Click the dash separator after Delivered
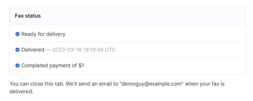Image resolution: width=253 pixels, height=101 pixels. 48,50
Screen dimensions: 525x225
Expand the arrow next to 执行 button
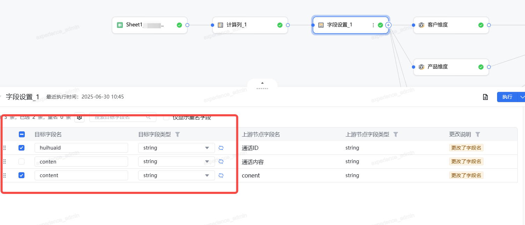[522, 97]
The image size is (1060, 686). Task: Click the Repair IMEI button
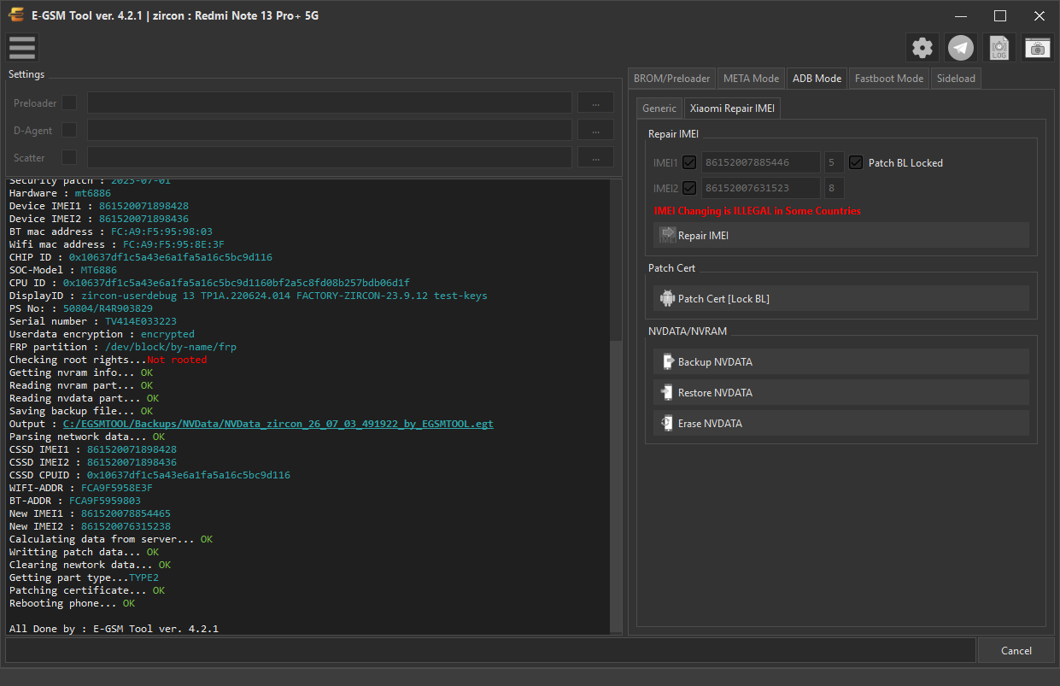click(x=841, y=236)
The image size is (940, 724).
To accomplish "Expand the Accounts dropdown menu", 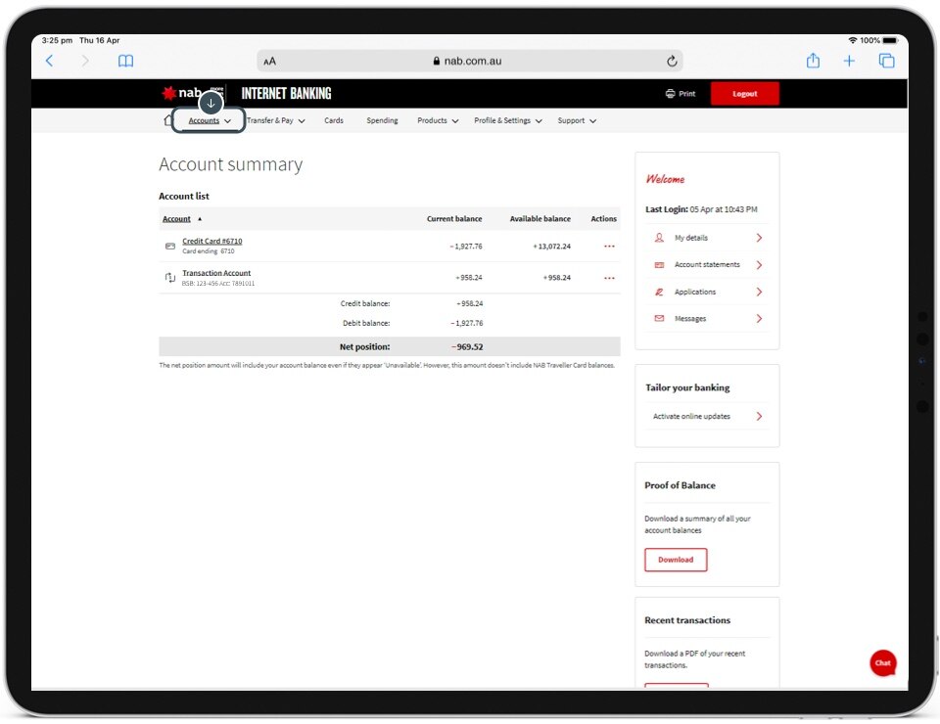I will [x=210, y=121].
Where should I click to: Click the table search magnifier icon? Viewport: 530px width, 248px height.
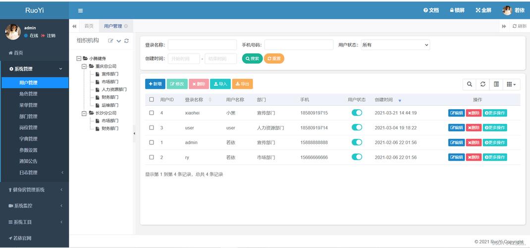469,84
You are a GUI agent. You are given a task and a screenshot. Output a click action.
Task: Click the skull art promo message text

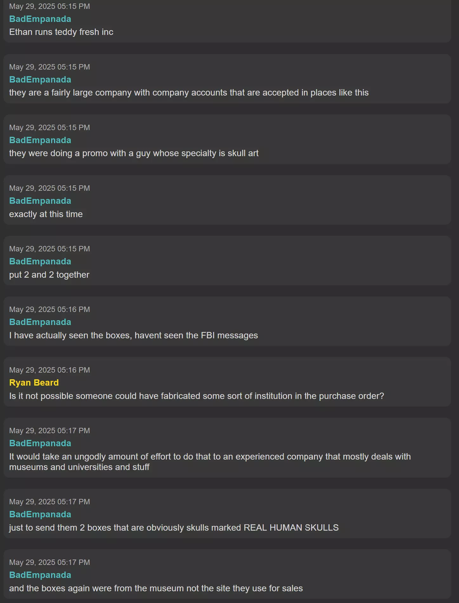click(134, 153)
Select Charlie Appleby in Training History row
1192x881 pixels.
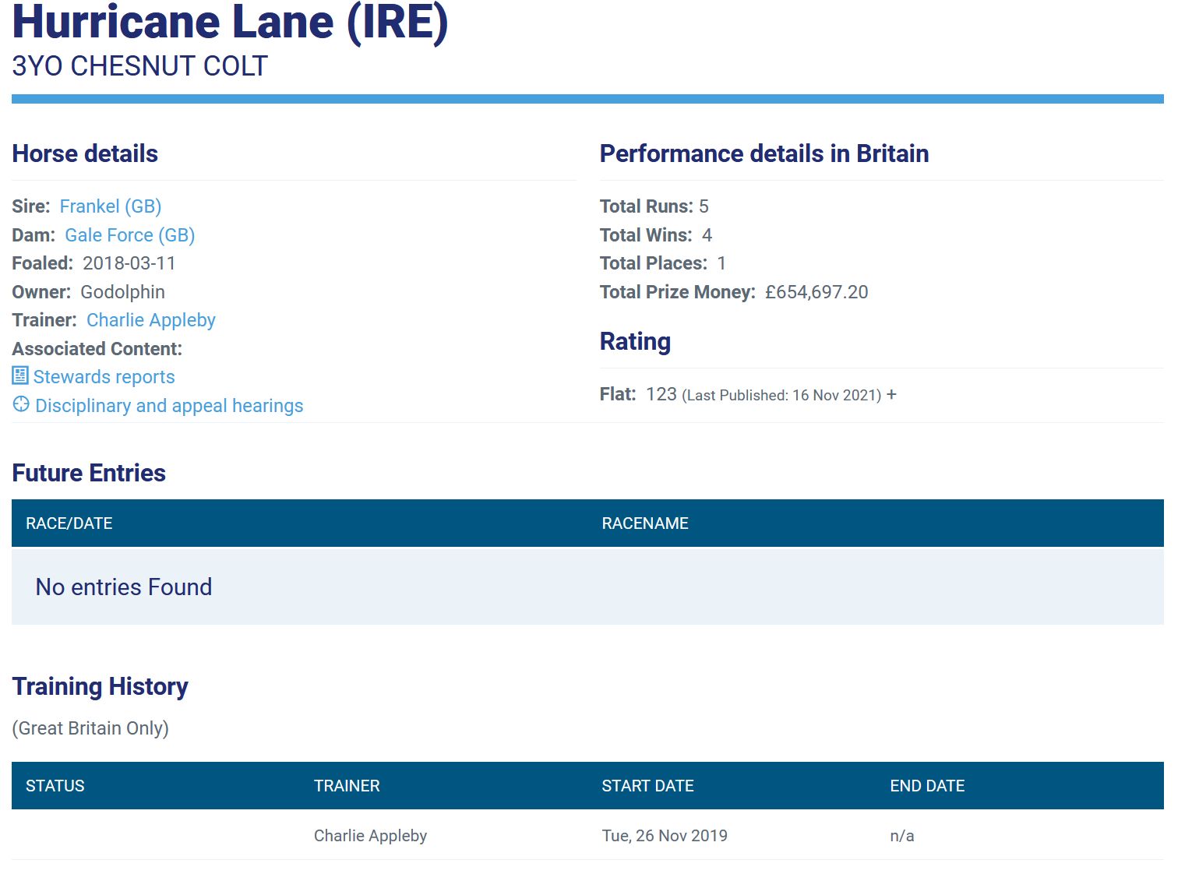(x=370, y=836)
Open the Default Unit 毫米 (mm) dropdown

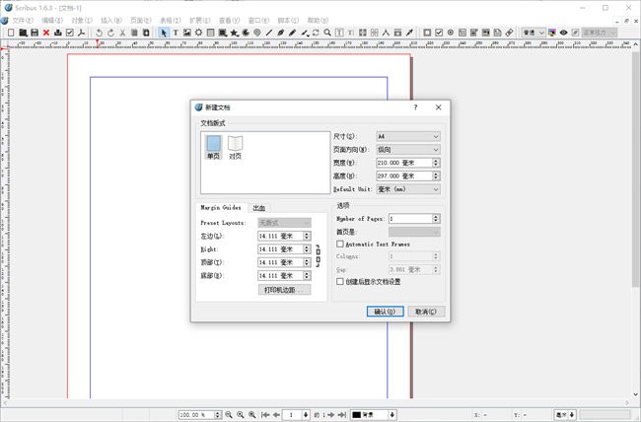pyautogui.click(x=407, y=188)
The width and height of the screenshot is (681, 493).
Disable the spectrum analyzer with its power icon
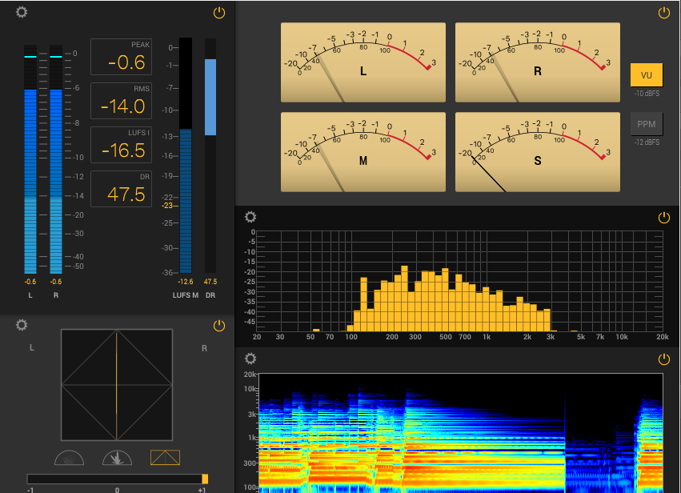tap(663, 218)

:: WHAT YOU WILL DO ::
Using the material above, return every line that holds the string "screenshot".

:: RESULT OF THE TASK ::
You are a GUI agent. You are given a task and a screenshot. Output a click action.
The width and height of the screenshot is (681, 493).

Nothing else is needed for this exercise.